Return the stretch of the listing from its first line through the line containing "Action: (963, 155)", word for word and without the pictures.
>>>>>
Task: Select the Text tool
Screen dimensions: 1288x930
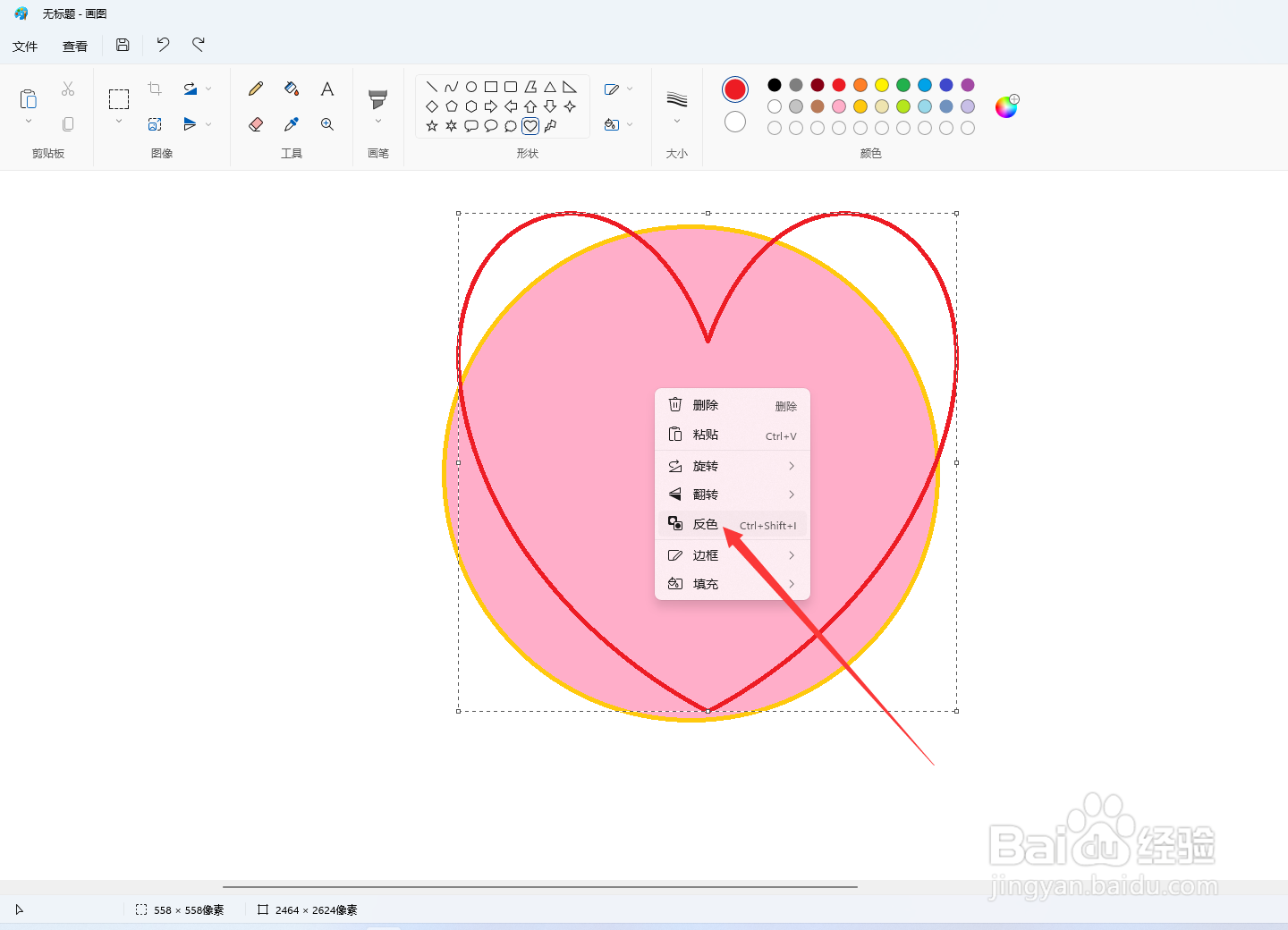Action: click(326, 89)
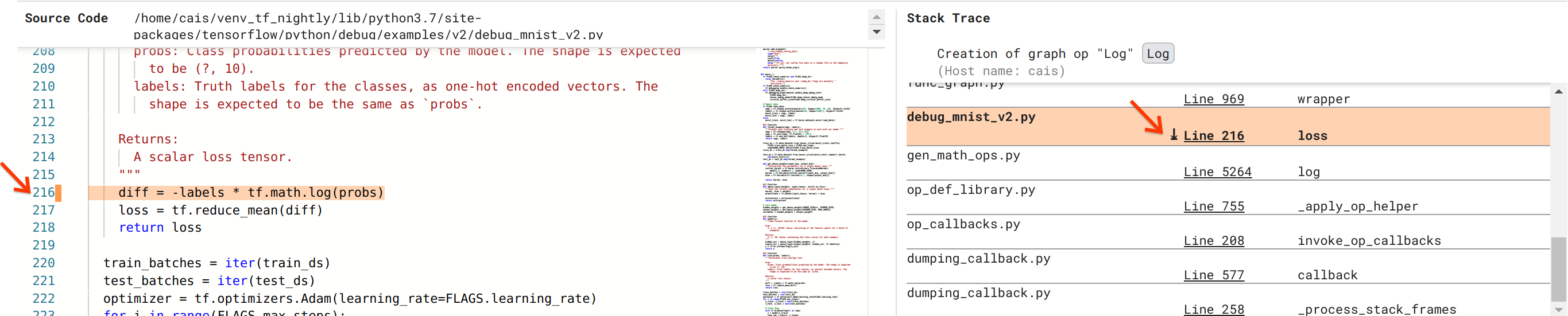Image resolution: width=1568 pixels, height=316 pixels.
Task: Select the gen_math_ops.py stack frame name
Action: (963, 155)
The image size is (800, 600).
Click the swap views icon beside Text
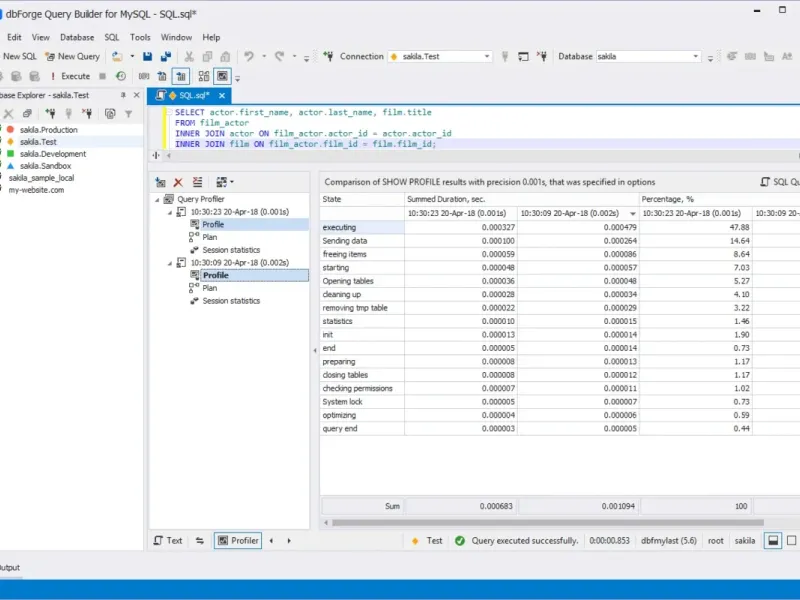[x=199, y=541]
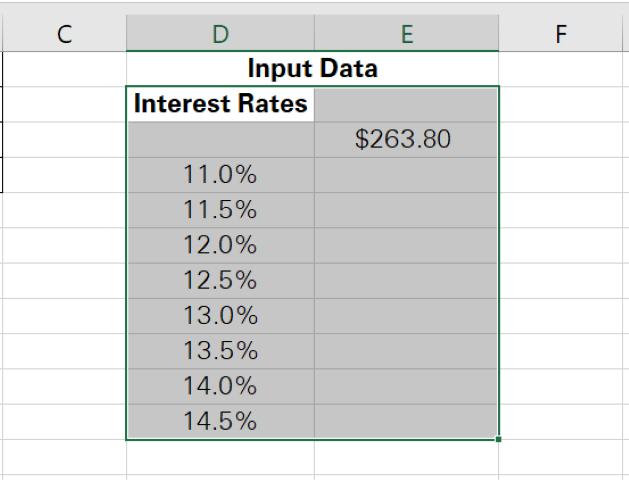The width and height of the screenshot is (629, 480).
Task: Click the fill handle at selection corner
Action: click(x=498, y=438)
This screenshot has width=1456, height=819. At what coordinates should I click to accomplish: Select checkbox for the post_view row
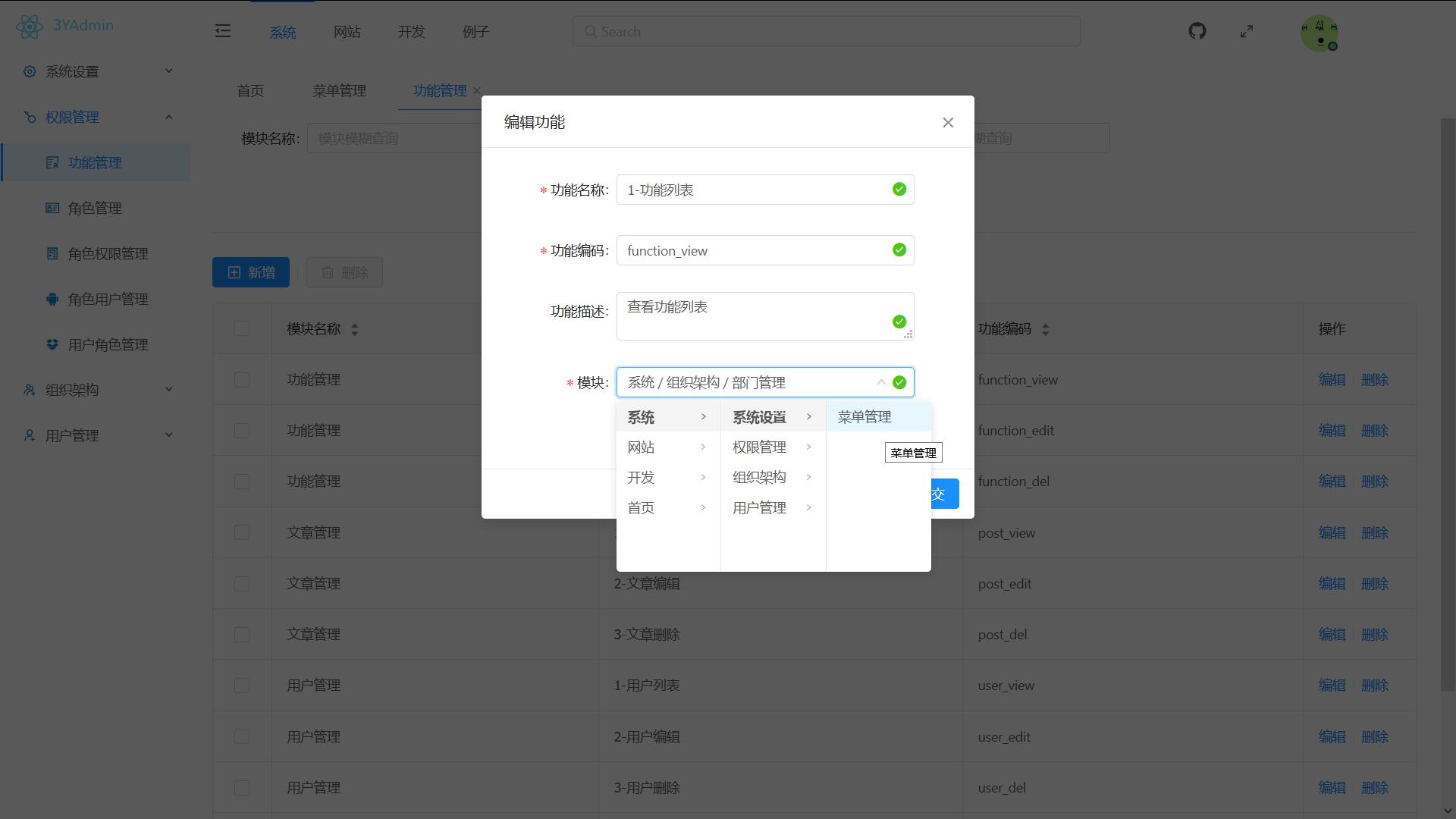pyautogui.click(x=242, y=532)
<<<<<
◆ Response to the task:
Task: Select the Text tool
Screen dimensions: 1288x930
Action: click(326, 89)
Image resolution: width=1568 pixels, height=316 pixels.
Task: Select the gen_math_ops.py stack frame name
Action: (963, 155)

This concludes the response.